もっとも、萩原は早さを保ちつつ正確に解体することが売りの陣平とは対照的に爆弾処理の丁寧さ、慎重さ(暑いからという理由で防護服を脱いでしまう上に爆弾の目の前でタバコを吸い始めるような人間だが爆弾の解体自体は慎重に進めている)が売りなのでそれこそ原作のようにタイマーが復活しない限り失敗はなさそうだが萩原も人間だし、失敗することがあるかもしれないと思うと11月7日でなくても見に行くことを止める気はしなかった。

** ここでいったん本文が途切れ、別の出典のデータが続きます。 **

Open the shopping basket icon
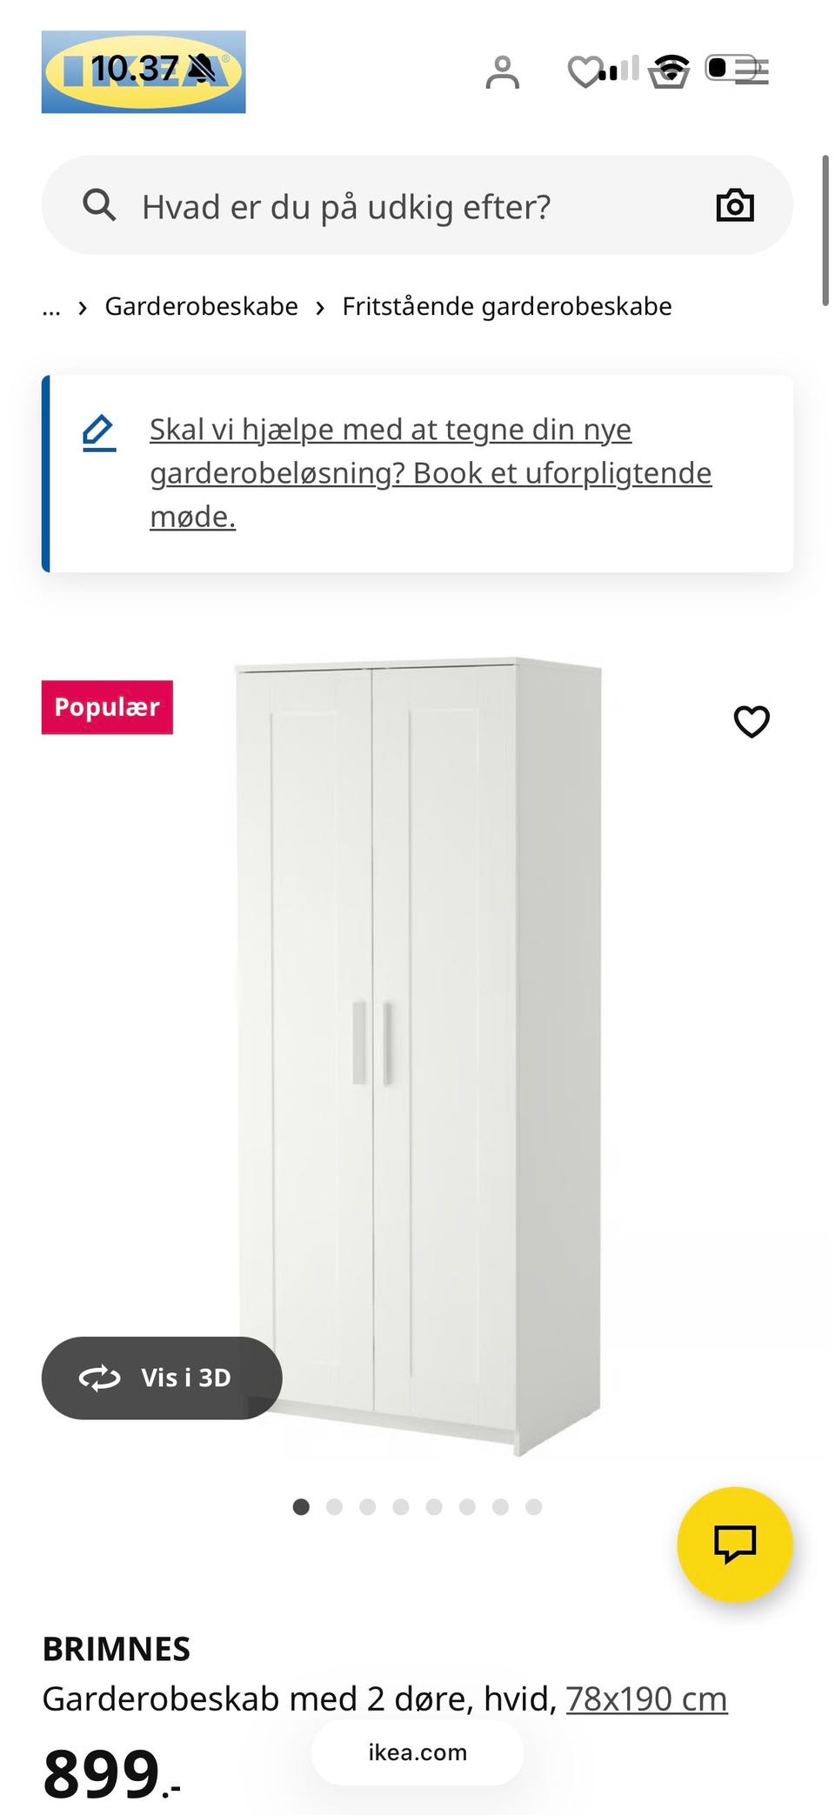The width and height of the screenshot is (835, 1815). click(x=670, y=72)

『ああ。…何か今日は嫌な感じがするからいつも以上に気をつけろよ』
『…了解。行ってくる』陣平の勘が鋭いのは知っていたが、まさか親友に死が近づいていることまで感じ取れるとは……直感スキルでも持っているのか?
もしかしたら、原作でも松田さんは嫌な予感がしていて、だからこそ萩原さんに電話して「さっさと解体しちまえよ」とか「いつものところで待ってるからな」とか早く萩原さんの解体を終わらせようとしていたのかもしれない。揺れる警視庁のアニメを思い出したら涙が…あ、今霊体だから涙出ないな。

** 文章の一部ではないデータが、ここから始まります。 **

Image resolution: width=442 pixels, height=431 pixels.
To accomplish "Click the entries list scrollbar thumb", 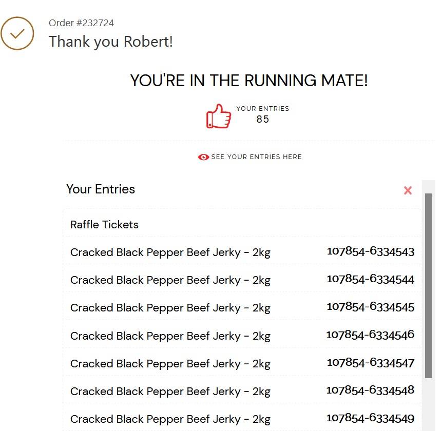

「その時は、お前が仇を取ってくれよ」…思い出してる場合じゃなかった!萩原、その台詞死亡フラグだから!死亡フラグ立てるんじゃねェ!立てるなら生存フラグにして……というかその仇を取ってくれ発言が松田さんが萩原さんの仇を取ることに執着する一因になっている気がするんだよなー…本人は軽い気持ちで言ったのかもしれないけど。